• [Activity]: What you write should be an exact copy of the material, from its first line through the line containing "10 (1239, 240)".

Extracted material section start

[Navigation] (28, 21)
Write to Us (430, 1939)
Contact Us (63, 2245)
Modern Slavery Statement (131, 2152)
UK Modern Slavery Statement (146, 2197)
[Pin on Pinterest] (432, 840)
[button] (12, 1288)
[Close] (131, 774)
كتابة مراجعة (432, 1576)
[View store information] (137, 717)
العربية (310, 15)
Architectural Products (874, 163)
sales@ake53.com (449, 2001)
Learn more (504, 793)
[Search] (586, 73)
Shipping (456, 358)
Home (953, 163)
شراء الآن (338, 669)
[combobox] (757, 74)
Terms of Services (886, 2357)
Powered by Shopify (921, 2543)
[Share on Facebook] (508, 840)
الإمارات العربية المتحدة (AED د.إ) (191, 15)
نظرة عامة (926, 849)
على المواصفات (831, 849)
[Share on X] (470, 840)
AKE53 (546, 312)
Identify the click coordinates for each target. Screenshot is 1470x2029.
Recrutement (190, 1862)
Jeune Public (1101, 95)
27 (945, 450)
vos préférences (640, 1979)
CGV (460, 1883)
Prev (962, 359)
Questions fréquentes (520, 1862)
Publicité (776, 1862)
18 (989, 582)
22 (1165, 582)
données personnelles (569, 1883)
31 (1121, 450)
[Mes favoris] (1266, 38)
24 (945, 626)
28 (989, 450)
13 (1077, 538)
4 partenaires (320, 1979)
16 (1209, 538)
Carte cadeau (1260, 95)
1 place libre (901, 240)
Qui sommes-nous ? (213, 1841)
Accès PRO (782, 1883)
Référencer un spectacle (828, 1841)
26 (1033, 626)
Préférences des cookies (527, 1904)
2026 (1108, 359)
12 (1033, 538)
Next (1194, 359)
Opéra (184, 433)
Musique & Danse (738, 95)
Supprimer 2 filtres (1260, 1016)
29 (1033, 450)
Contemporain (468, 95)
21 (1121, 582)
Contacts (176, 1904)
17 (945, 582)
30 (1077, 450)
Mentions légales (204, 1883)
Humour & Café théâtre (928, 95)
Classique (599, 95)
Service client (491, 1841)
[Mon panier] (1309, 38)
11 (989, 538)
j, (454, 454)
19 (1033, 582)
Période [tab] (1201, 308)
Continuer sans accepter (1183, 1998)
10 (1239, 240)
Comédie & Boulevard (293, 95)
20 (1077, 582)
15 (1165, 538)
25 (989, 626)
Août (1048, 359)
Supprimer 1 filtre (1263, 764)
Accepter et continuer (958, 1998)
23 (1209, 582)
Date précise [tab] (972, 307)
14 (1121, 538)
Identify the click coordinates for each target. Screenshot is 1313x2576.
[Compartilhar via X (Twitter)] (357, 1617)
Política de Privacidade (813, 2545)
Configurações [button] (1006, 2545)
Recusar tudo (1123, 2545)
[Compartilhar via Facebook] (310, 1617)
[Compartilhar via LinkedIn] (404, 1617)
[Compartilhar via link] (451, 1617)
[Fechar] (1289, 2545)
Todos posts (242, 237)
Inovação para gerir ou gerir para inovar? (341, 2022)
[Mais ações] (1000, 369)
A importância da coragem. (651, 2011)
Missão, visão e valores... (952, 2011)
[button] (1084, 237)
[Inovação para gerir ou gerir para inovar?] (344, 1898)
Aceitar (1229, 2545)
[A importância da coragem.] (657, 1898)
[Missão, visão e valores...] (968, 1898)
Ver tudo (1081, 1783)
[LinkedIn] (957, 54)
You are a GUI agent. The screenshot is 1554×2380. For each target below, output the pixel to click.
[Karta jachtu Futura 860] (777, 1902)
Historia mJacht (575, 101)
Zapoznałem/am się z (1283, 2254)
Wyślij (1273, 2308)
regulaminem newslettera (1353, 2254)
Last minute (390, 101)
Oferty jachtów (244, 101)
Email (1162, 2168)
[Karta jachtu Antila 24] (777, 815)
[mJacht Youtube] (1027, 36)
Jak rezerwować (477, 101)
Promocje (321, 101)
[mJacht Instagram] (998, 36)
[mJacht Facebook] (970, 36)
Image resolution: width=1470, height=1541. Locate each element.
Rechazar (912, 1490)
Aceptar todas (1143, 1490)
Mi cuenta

Extracted material section end

• [Answer box]:
[Navigation] (28, 21)
Write to Us (430, 1939)
Contact Us (63, 2245)
Modern Slavery Statement (131, 2152)
UK Modern Slavery Statement (146, 2197)
[Pin on Pinterest] (432, 840)
[button] (12, 1288)
[Close] (131, 774)
كتابة مراجعة (432, 1576)
[View store information] (137, 717)
العربية (310, 15)
Architectural Products (874, 163)
sales@ake53.com (449, 2001)
Learn more (504, 793)
[Search] (586, 73)
Shipping (456, 358)
Home (953, 163)
شراء الآن (338, 669)
[combobox] (757, 74)
Terms of Services (886, 2357)
Powered by Shopify (921, 2543)
[Share on Facebook] (508, 840)
الإمارات العربية المتحدة (AED د.إ) (191, 15)
نظرة عامة (926, 849)
على المواصفات (831, 849)
[Share on X] (470, 840)
AKE53 (546, 312)
Identify the click coordinates for each target. Screenshot is 1470x2029.
Recrutement (190, 1862)
Jeune Public (1101, 95)
27 (945, 450)
vos préférences (640, 1979)
CGV (460, 1883)
Prev (962, 359)
Questions fréquentes (520, 1862)
Publicité (776, 1862)
18 (989, 582)
22 (1165, 582)
données personnelles (569, 1883)
31 (1121, 450)
[Mes favoris] (1266, 38)
24 (945, 626)
28 (989, 450)
13 (1077, 538)
4 partenaires (320, 1979)
16 (1209, 538)
Carte cadeau (1260, 95)
1 place libre (901, 240)
Qui sommes-nous ? (213, 1841)
Accès PRO (782, 1883)
Référencer un spectacle (828, 1841)
26 (1033, 626)
Préférences des cookies (527, 1904)
2026 (1108, 359)
12 (1033, 538)
Next (1194, 359)
Opéra (184, 433)
Musique & Danse (738, 95)
Supprimer 2 filtres (1260, 1016)
29 (1033, 450)
Contemporain (468, 95)
21 (1121, 582)
Contacts (176, 1904)
17 (945, 582)
30 (1077, 450)
Mentions légales (204, 1883)
Humour & Café théâtre (928, 95)
Classique (599, 95)
Service client (491, 1841)
[Mon panier] (1309, 38)
11 (989, 538)
j, (454, 454)
19 (1033, 582)
Période [tab] (1201, 308)
Continuer sans accepter (1183, 1998)
10 (1239, 240)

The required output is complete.